_What this task involves_:
Continue the article below about the Bears trading up to draft Justin Fields, starting right after its last sentence.

Bears trade up, draft Ohio State QB Justin Fields

The Bears moved up to No. 11 to take the Ohio State quarterback.

SHARE Bears trade up, draft Ohio State QB Justin Fields
An image of Ohio State quarterback Justin Fields is displayed after he was chosen by the Bears with the 11th pick of the NFL Draft.

An image of Ohio State quarterback Justin Fields is displayed after he was chosen by the Bears with the 11th pick of the NFL Draft.

Tony Dejak/AP

If Ohio State quarterback Justin Fields was nervous, he didn’t show it. If he was using each team passing on him Thursday night as motivation for his rookie season, he didn’t let on.

But it was clear, as he sat in the living room of his parents’ home in Kennesaw, Georgia, that Fields was surprised he lasted long enough for the Bears to trade up and draft him.

“I mean, I’ve gone through situations where I haven’t been chosen — and I think the world has seen the outcome of that,” said Fields, who will wear No. 1 on his jersey. “But my goal now is not to worry about those teams. Those teams have nothing to do with me. My goal is, if we play that team, to beat them. So I’m not worried about the draft. The draft is over for me. For me personally, I’m ready to get to work.”

General manager Ryan Pace paid dearly to find out the result. To get from No. 20 to No. 11, he sent the Giants his first-round picks this year and next, plus a fourth-round pick in 2022 and a fifth-rounder in 2021.

In doing so, Pace bet his career on the 6-2, 227-pounder’s strong right arm. He knows better than most that a shock trade is no guarantee of success — Mitch Trubisky, the last quarterback Pace traded up for in order to draft, simply wasn’t good enough to last more than four years as the team’s next quarterback hope.

Now Fields holds that title. He’s the latest in a line of players since Sid Luckman — including Andy Dalton, whom the Bears gave a one-year, $10 million contract to in March — that have, with rare exceptions, disappointed Bears fans. Pace said Thursday night that Dalton will begin the season as the starter and the team is “going to have a really good plan in place to develop” Fields.

He’ll play soon enough. When he does, Fields said he’s built to handle the pressure.

“Just the way I carry myself, just the way I care about the game, the grit I have, the determination I have to be great,” said Fields, who performed in front of Bears coach Matt Nagy at his pro day this month and befriended him during Zoom interviews. “I think nobody has the story that I have.

“So just everything inside of me, just wanting to be a great quarterback, wanting to be a franchise quarterback. And just me dreaming for this moment my whole life, all of those intangibles, my work ethic. And all that together will, of course, be different for me.”

Collection entries
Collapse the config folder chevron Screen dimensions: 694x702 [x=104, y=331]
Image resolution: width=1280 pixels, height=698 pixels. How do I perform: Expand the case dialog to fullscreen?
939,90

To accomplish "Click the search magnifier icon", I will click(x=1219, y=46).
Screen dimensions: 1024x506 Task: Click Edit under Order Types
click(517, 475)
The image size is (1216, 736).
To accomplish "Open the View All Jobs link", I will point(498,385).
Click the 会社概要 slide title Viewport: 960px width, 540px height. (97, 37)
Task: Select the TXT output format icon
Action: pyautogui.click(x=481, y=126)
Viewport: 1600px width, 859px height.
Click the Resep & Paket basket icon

_Answer space_:
Fields stayed home to play at Georgia, appearing in 12 games as a freshman while backing up Jake Fromm. He received a waiver to transfer to Ohio State and play immediately, though, on the basis that a Bulldogs athlete had been overheard using a slur about him while cheering at a football game.

He starred immediately at Ohio State, throwing 41 touchdown passes and three interceptions his sophomore year. In eight games this past season, he threw 22 touchdown passes and six interceptions, repeating as the Big Ten’s offensive player of the year. He lost two games in college — both in the playoffs, and most recently the national championship in January.

Pace confirmed that Fields has been managing epilepsy. His family members diagnosed with epilepsy grew out of it, and he might, too. The Bears’ medical staff is well-positioned to help him, Pace said.

“We’ve dealt with something similar in the past with different players over the years,” he said. “And we’re completely fine with it.”

All five projected first-round passers were gone before the night’s midway point, but not in the order that most experts presumed. The Jaguars took Clemson star Trevor Lawrence first overall, as expected, followed by the Jets selecting BYU’s Zach Wilson.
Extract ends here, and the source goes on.